Your job with the data below is to output exactly the lines from the one holding "Наши питомцы (1008, 964)" down to the one holding "採用情報 (507, 2513)", both included, and no others.
--- WORKING DATA Enclosed Below ---
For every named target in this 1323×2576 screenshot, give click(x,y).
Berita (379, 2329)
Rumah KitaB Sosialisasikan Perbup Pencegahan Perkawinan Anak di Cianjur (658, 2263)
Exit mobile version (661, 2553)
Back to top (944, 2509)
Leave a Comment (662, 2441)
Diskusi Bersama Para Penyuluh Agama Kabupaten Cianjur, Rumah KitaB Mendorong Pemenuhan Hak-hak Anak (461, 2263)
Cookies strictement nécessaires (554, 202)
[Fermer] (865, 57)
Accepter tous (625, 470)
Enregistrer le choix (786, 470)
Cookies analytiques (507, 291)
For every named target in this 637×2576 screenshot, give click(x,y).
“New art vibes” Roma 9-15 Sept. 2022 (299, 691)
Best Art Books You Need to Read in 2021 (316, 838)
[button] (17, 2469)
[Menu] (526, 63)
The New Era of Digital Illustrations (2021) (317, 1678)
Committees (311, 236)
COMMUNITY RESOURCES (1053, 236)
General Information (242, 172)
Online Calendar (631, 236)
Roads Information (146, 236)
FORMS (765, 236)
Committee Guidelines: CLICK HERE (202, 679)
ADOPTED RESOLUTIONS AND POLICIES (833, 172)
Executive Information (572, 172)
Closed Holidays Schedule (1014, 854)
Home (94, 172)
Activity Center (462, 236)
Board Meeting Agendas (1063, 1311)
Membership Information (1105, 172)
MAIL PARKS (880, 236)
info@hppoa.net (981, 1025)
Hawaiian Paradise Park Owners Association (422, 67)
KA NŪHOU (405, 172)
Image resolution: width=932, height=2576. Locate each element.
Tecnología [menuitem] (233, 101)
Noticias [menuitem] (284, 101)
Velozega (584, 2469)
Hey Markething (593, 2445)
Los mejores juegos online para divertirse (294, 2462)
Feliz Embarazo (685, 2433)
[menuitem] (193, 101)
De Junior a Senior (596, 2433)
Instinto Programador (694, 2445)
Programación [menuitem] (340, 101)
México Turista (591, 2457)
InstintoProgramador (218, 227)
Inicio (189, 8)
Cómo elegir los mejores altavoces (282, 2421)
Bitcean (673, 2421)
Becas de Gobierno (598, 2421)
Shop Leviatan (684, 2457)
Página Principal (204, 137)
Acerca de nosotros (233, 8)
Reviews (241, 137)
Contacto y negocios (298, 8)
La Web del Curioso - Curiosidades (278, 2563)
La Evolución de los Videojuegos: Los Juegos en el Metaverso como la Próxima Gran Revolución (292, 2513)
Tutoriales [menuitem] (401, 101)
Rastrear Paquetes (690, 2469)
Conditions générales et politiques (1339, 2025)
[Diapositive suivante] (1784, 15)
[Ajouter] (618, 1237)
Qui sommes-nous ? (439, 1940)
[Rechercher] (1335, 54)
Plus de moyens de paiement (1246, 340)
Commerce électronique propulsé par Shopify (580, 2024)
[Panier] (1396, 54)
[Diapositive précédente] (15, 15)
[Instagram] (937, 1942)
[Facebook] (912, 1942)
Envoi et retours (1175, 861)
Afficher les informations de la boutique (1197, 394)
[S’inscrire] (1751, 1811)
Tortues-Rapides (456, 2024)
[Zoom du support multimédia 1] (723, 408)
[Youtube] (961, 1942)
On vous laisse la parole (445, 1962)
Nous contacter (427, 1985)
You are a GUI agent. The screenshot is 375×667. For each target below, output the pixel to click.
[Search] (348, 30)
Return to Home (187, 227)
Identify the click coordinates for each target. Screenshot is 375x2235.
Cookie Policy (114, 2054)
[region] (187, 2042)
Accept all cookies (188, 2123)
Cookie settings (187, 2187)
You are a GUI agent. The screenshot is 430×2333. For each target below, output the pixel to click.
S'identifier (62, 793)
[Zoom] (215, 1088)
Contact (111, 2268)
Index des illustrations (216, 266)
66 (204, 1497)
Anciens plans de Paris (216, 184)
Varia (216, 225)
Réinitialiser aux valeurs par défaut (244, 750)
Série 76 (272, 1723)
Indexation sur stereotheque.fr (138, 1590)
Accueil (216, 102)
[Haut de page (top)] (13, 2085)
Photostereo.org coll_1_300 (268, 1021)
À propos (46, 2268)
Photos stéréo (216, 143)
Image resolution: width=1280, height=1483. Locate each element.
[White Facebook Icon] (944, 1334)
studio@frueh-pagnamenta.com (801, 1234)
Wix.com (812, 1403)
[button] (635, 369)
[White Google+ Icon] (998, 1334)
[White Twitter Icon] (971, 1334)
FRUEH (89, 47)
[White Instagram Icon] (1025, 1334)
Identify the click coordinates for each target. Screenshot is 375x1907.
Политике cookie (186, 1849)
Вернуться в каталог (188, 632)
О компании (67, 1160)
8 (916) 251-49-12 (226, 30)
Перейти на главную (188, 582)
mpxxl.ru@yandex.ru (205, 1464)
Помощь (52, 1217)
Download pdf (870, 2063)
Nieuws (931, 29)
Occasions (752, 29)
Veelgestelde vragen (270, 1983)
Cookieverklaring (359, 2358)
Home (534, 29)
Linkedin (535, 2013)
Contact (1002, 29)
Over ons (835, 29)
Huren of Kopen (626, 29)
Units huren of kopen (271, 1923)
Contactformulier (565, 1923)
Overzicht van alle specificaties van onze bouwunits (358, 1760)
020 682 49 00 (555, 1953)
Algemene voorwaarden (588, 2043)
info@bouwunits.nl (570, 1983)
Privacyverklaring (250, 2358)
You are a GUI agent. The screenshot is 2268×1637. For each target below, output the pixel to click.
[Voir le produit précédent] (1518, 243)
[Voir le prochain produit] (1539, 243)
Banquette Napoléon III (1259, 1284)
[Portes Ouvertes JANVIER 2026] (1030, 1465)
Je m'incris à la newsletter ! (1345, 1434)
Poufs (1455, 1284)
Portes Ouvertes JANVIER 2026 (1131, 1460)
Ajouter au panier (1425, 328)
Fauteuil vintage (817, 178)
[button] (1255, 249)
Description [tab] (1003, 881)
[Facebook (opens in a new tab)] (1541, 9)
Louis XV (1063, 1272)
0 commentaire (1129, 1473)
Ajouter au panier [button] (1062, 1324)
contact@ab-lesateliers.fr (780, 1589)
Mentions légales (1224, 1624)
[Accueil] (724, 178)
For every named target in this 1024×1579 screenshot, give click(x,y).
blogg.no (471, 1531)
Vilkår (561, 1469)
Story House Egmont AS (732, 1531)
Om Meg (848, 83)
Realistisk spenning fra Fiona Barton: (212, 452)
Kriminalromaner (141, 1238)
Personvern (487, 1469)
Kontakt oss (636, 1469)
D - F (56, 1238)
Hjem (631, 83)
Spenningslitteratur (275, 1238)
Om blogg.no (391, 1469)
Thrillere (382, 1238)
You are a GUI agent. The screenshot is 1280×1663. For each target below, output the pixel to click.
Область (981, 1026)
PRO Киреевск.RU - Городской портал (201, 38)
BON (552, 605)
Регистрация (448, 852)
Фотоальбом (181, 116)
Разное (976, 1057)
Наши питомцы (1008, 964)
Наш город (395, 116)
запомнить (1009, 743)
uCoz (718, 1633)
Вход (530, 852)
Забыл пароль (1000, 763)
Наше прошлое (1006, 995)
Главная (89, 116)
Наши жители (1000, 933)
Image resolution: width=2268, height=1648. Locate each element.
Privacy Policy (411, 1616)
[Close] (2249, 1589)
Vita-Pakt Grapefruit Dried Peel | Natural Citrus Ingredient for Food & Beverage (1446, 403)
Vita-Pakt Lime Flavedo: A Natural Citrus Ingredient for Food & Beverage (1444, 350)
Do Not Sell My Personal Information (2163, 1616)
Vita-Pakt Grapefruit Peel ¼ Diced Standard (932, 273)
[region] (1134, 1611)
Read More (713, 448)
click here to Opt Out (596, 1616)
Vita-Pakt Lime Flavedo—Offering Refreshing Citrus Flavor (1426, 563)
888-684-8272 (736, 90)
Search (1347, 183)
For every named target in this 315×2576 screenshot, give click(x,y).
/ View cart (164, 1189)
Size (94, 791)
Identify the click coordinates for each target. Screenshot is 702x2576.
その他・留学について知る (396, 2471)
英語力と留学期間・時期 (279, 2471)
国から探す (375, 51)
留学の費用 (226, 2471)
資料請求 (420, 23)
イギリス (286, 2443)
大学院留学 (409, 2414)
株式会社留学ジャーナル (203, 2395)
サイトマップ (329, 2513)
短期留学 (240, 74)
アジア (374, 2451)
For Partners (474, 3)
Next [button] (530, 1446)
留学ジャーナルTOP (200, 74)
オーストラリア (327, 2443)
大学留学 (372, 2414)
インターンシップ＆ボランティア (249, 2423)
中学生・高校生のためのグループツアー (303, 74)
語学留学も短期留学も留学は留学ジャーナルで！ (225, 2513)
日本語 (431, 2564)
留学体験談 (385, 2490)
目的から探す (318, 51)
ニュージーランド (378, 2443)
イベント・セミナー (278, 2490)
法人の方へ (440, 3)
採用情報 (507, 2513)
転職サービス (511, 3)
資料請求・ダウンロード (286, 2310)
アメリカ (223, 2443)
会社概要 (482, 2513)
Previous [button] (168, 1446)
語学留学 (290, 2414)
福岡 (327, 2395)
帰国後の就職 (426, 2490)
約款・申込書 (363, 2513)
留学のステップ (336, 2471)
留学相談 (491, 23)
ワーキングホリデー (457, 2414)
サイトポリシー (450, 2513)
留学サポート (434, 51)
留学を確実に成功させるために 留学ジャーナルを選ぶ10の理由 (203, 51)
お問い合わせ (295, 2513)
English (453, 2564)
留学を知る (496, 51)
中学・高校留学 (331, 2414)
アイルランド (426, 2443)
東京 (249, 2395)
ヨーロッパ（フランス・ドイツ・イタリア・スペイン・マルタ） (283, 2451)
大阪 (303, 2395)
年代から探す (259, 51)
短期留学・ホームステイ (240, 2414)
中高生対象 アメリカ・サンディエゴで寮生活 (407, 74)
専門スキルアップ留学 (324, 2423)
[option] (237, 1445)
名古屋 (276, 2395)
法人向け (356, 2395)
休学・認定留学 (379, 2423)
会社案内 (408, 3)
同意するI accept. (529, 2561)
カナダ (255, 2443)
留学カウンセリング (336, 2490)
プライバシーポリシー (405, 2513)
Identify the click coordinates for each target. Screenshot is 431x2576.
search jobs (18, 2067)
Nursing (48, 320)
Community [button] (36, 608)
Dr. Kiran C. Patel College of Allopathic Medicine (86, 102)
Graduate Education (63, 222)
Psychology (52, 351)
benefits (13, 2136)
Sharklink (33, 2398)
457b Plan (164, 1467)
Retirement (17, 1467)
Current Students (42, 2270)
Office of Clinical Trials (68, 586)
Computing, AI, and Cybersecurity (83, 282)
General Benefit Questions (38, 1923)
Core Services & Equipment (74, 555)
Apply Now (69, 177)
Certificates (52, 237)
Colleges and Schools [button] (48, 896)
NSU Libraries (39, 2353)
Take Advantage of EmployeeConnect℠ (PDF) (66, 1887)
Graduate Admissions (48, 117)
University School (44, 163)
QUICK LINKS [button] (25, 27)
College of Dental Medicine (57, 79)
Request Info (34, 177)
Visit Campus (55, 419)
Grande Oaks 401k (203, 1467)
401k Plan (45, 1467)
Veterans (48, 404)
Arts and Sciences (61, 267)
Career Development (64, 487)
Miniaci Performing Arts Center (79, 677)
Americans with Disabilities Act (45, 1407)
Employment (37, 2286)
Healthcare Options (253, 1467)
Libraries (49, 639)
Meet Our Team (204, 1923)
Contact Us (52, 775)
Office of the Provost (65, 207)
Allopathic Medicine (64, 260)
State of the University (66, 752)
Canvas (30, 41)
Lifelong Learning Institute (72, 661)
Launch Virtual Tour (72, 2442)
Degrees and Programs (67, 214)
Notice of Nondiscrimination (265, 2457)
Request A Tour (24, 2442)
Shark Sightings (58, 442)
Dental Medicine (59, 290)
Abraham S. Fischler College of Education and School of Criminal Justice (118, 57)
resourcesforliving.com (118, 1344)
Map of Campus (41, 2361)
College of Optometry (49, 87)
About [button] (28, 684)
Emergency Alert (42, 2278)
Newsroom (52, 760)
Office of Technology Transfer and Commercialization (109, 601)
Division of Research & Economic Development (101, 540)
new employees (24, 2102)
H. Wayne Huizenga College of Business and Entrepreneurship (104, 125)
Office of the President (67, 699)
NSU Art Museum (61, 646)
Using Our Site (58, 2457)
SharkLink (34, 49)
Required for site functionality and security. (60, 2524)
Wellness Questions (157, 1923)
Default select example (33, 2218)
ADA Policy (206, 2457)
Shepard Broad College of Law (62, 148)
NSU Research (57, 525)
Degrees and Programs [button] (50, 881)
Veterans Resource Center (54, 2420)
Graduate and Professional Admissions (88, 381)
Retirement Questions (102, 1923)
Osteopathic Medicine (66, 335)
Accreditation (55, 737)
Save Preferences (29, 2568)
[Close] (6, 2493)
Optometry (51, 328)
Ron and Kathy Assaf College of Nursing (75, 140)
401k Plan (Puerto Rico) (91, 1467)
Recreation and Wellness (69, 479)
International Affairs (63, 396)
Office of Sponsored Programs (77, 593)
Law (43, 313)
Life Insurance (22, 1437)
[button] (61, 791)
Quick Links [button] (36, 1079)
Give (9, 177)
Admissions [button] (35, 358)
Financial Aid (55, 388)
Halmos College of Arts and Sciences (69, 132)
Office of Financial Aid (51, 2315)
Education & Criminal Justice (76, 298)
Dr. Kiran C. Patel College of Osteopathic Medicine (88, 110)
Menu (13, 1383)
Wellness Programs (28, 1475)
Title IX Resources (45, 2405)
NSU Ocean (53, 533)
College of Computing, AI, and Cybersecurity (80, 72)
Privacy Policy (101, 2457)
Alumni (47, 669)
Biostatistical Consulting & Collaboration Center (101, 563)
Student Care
--- End of Enclosed WORKING DATA ---
THE COMPLETED TASK:
Наши питомцы (1008, 964)
Наш город (395, 116)
запомнить (1009, 743)
uCoz (718, 1633)
Вход (530, 852)
Забыл пароль (1000, 763)
Наше прошлое (1006, 995)
Главная (89, 116)
Наши жители (1000, 933)
Image resolution: width=2268, height=1648. Locate each element.
Privacy Policy (411, 1616)
[Close] (2249, 1589)
Vita-Pakt Grapefruit Dried Peel | Natural Citrus Ingredient for Food & Beverage (1446, 403)
Vita-Pakt Lime Flavedo: A Natural Citrus Ingredient for Food & Beverage (1444, 350)
Do Not Sell My Personal Information (2163, 1616)
Vita-Pakt Grapefruit Peel ¼ Diced Standard (932, 273)
[region] (1134, 1611)
Read More (713, 448)
click here to Opt Out (596, 1616)
Vita-Pakt Lime Flavedo—Offering Refreshing Citrus Flavor (1426, 563)
888-684-8272 (736, 90)
Search (1347, 183)
For every named target in this 315×2576 screenshot, give click(x,y).
/ View cart (164, 1189)
Size (94, 791)
Identify the click coordinates for each target. Screenshot is 702x2576.
その他・留学について知る (396, 2471)
英語力と留学期間・時期 (279, 2471)
国から探す (375, 51)
留学の費用 (226, 2471)
資料請求 (420, 23)
イギリス (286, 2443)
大学院留学 (409, 2414)
株式会社留学ジャーナル (203, 2395)
サイトマップ (329, 2513)
短期留学 (240, 74)
アジア (374, 2451)
For Partners (474, 3)
Next [button] (530, 1446)
留学ジャーナルTOP (200, 74)
オーストラリア (327, 2443)
大学留学 (372, 2414)
インターンシップ＆ボランティア (249, 2423)
中学生・高校生のためのグループツアー (303, 74)
語学留学も短期留学も留学は留学ジャーナルで！ (225, 2513)
日本語 (431, 2564)
留学体験談 (385, 2490)
目的から探す (318, 51)
ニュージーランド (378, 2443)
イベント・セミナー (278, 2490)
法人の方へ (440, 3)
採用情報 (507, 2513)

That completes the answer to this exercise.